** Begin INFORMATION SHOWN **
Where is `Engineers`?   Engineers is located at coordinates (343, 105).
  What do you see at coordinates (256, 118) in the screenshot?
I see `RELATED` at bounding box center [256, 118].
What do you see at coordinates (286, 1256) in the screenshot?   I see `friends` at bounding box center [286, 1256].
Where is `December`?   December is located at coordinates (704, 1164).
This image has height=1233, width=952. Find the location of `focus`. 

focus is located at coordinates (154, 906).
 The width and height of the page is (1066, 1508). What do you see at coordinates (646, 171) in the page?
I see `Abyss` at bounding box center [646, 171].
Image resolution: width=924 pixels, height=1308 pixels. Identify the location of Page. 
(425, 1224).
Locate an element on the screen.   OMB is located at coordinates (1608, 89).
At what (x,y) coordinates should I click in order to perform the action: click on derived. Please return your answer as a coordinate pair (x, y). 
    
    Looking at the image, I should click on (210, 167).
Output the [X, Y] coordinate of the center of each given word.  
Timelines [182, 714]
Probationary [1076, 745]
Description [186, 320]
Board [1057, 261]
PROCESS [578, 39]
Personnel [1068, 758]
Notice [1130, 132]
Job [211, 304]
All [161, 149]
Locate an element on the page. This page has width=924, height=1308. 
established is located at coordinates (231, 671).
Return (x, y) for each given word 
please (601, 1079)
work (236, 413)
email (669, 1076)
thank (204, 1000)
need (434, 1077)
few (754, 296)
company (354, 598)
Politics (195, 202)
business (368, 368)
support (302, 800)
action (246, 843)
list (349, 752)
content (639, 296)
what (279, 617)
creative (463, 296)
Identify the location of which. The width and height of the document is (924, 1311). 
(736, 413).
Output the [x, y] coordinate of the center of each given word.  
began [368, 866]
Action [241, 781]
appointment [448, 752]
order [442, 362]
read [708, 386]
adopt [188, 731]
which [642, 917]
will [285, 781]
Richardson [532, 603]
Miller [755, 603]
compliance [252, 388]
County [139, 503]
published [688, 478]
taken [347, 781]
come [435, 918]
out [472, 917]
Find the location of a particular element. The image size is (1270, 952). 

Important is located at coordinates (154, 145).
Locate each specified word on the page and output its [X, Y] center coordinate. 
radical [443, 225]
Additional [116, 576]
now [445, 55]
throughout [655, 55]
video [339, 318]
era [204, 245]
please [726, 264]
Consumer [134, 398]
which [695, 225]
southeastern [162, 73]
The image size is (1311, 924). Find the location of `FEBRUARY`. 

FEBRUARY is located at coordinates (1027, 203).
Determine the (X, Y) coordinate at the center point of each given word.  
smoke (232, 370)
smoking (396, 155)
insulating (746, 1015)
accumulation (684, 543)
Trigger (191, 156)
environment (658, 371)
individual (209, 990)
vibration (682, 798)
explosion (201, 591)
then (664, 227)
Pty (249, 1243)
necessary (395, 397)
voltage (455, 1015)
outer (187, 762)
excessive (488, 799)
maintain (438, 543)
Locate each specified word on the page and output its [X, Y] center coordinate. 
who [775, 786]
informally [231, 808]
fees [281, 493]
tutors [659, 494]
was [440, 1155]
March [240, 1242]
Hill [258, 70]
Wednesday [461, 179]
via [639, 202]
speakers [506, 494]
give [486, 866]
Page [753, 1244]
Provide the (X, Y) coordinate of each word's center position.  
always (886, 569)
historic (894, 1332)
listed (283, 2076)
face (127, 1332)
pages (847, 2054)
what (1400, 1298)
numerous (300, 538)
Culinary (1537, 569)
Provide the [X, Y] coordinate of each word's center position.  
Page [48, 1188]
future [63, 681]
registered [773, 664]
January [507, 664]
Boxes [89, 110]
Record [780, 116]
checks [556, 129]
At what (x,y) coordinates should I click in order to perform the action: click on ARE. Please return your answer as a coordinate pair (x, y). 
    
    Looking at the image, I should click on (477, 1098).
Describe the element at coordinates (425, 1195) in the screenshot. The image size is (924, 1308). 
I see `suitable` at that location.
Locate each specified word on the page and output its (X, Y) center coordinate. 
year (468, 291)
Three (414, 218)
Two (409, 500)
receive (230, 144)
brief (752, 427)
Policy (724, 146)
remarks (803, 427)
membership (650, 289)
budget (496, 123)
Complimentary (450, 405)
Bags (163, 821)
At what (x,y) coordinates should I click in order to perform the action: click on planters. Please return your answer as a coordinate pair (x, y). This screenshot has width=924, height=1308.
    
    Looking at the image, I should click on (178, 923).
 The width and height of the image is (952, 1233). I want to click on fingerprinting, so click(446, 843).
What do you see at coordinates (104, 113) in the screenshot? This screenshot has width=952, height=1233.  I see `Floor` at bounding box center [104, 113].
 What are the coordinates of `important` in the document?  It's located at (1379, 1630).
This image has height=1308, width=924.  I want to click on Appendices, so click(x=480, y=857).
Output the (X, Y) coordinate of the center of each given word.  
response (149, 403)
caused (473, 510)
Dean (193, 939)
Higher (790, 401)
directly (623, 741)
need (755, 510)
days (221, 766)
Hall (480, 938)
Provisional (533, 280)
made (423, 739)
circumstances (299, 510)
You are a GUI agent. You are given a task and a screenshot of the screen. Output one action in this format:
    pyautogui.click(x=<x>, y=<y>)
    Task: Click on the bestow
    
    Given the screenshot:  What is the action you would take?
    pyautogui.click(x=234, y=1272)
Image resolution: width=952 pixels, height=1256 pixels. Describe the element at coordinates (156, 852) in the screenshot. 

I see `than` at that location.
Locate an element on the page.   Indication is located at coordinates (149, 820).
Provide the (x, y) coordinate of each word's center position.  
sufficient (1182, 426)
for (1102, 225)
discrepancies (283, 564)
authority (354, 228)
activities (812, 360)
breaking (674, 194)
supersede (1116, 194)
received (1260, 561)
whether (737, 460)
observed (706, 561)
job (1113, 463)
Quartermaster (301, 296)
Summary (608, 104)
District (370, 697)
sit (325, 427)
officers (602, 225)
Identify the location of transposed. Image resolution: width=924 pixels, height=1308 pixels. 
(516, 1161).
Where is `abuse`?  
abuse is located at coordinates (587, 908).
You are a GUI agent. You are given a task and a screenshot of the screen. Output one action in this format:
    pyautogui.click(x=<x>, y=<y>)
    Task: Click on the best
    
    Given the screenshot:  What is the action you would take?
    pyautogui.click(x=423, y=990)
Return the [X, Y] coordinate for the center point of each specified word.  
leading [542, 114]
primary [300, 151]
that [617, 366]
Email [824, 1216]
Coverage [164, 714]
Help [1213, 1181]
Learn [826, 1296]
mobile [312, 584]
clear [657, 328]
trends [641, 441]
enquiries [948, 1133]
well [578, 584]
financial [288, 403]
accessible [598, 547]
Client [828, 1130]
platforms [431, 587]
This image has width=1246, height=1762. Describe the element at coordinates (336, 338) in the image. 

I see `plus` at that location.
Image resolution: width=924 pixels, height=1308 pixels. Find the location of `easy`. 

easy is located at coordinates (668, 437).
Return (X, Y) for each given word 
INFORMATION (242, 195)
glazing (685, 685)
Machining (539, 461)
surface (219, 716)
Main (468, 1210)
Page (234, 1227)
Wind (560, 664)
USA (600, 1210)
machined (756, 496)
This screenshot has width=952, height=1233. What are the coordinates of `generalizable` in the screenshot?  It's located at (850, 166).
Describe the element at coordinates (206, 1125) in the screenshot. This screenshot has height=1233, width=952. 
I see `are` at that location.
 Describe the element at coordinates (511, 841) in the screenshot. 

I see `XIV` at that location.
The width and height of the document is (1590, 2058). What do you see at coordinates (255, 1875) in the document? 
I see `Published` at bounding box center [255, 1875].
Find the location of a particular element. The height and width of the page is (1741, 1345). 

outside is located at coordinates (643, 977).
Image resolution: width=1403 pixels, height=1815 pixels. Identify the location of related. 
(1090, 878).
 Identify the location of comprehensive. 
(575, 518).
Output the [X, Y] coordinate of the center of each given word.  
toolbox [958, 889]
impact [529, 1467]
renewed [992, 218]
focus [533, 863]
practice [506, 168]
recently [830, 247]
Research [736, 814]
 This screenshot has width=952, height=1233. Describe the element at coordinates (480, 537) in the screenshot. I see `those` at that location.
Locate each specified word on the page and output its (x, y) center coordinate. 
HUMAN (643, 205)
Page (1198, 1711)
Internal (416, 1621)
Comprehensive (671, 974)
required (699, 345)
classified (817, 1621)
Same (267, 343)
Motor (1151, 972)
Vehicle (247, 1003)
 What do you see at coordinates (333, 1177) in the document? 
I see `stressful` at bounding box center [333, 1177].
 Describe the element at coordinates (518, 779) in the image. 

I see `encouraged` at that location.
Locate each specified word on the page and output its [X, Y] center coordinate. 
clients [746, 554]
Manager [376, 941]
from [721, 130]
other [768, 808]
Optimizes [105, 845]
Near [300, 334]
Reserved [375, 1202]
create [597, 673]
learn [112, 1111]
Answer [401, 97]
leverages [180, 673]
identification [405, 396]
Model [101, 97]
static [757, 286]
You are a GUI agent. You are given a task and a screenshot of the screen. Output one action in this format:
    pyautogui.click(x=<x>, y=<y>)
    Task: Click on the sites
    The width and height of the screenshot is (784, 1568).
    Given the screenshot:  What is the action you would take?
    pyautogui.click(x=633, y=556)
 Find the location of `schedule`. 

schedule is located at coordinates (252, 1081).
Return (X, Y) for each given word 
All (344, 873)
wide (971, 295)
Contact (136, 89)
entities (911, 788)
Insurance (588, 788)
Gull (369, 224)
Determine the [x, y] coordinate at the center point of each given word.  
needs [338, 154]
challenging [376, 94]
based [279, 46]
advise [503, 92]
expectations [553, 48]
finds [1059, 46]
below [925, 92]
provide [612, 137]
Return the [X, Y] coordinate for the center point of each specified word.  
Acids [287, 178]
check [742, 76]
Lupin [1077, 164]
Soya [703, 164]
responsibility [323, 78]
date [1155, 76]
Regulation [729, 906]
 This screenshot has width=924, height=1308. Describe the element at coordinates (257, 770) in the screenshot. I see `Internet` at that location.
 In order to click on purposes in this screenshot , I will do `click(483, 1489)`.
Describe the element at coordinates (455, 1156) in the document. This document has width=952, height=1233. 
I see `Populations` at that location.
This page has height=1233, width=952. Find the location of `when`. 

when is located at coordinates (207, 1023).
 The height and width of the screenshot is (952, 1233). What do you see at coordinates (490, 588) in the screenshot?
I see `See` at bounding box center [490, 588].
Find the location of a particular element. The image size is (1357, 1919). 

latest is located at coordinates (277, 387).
** End INFORMATION SHOWN **
→ DO THIS
Retype the rows from the line holding "Image resolution: width=924 pixels, height=1308 pixels. Find" through the line holding "center [255, 1875].", both included, with no changes.

→ ANSWER TO THE EXERCISE
Image resolution: width=924 pixels, height=1308 pixels. Find the location of `easy`. 

easy is located at coordinates (668, 437).
Return (X, Y) for each given word 
INFORMATION (242, 195)
glazing (685, 685)
Machining (539, 461)
surface (219, 716)
Main (468, 1210)
Page (234, 1227)
Wind (560, 664)
USA (600, 1210)
machined (756, 496)
This screenshot has width=952, height=1233. What are the coordinates of `generalizable` in the screenshot?  It's located at (850, 166).
Describe the element at coordinates (206, 1125) in the screenshot. This screenshot has height=1233, width=952. 
I see `are` at that location.
 Describe the element at coordinates (511, 841) in the screenshot. 

I see `XIV` at that location.
The width and height of the document is (1590, 2058). What do you see at coordinates (255, 1875) in the document? 
I see `Published` at bounding box center [255, 1875].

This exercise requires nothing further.